John McTiernan, 1999), relacjonującym – bardzo z grubsza – historię Beowulfa w
formie komiksowych potyczek wikingów z chtonicznymi ludźmi-niedźwiedziami,
pojawia się scena, w której bohaterowie błędnie rozpoznają głos nadciągającej
burzy, biorąc za uderzenie gromu pogłos morskich fal rozbijających się o skały
w ogromnych jaskiniach ukrytych po stromym urwiskiem. W ten sposób niepokojący
grzmot – zwiastun burzy – dociera do nich nie z nieba lecz z głębi ziemi. Nie
potrafiłem oprzeć się temu wspomnieniu, czytając krótki tekst Billa Fontany (w
przygotowanej przez Caleba Kelly’ego antologii „Sound” – MIT Press 2011 – nie
gorszej od wydanego po polsku zbioru „Kultura dźwięku”), traktujący o jego
wczesnych instalacjach dźwiękowych, angażujących w estetyczną aranżację
audiosfery dźwięki środowiska naturalnego. W jednym z pierwszych projektów
Fontana nagrał bowiem – i następnie reprodukował w przestrzeni wystawienniczej
jako rzeźbę dźwiękową – brzmienie nabrzeża Kirribilli w Sydney – pełnego
pustych przestrzeni, rezonujących podczas niekończących się uderzeń morskich
fal. Dwanaście lat później Fontana powrócił do tego pomysłu – tym razem jednak
unikając pośrednictwa taśmy magnetycznej – transmitując bezpośrednio, „na
żywo”, chwytane przez sieć mikrofonów dźwięki wybrzeża do galerii New South
Wales w Sydney. Sam artysta określił ów projekt mianem „niekończącego się
perkusyjnego performance’u” – rzecz jasna – w czasie rzeczywistym.
To, co brzmi pod
stopami – rezonując dźwięki natury i cywilizacji – towarzyszy też narratorce
„En Abime: Listening, Reading, Writing. An Archival Fiction” – Danieli Cascelli
– być może najlepszej „opowieści o słuchaniu”, jaką czytałem w ostatnim czasie.

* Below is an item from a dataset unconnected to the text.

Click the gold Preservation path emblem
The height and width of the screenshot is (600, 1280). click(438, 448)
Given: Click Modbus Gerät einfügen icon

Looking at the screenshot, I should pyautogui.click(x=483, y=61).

Tym razem nie wybrzmiewa jednak pogłos australijskiego wybrzeża, lecz rezonans
rzymskich katakumb, bohaterka spaceruje bowiem po Wiecznym Mieście,
nasłuchując. Gdy wędruje po raz kolejny via Appia, uzmysławia sobie, że
nieustannie towarzyszy jej echo dobywające się spod stóp, z głębi ziemi, z
pustych korytarzy ciągnących się kilometrami pod łuszczącą się kamieniem skórą
ulic, z porzuconych komór grobowych, spełniających po stuleciach, zgoła
nieoczekiwanie, funkcję pudła rezonansowego dla skomplikowanego i subtelnego
zarazem instrumentu, jakim jest Rzym. Jak zauważa Cascella, wszystkie dźwięki
miasta – ruch uliczny, ptasi śpiew, ludzkie głosy – wracają na powierzchnię
swoiście podwojone, wzbogacone o echo pochodzące od tych, którzy odeszli,
zaznaczając swą obecność osobliwą głębią i pustką, która brzmi. Tak rodzi się
dźwiękowa pamięć przestrzeni, wyczuwalna, bo przecież uchwytna uchem łowiącym
głos podwojony przez echo zrodzone w grobowej ciszy. Któż zaś przybywa z tym
echem…? Tu, rzecz jasna, rodzi się fantazjowanie. Przywodzi mi ono na myśl
kiepski choć ciekawy film grozy Richarda Jefferiesa „Blood Tide” (1982) –
opowieść o ukrytym na greckiej wyspie pradawnym „kulcie bestii” – domagającym
się oczywiście krwawych ofiar w postaci dziewic. Rzecz byłaby banalna, gdyby
nie fakt, że potwór – niby straszny lecz groteskowy – straszący raczej sterczącym fallusem niż skrwawionymi kłami – zostaje wywabiony z podmorskiej
jaskini na powierzchnię grzmotami wybuchów, sprowokowanych przez nieostrożnych
turystów, szukających legendarnego skarbu. Ten, kto przybywa z głębin – na
odgłos gromu – może zatem nie zadowolić się, niczym rzymscy zmarli, podwojeniem
głosu współczesności. Może też domagać się ofiary. Lub zapłaty…
Tytuł pożyczam –
oczywiście parafrazując – od Wernera Herzoga.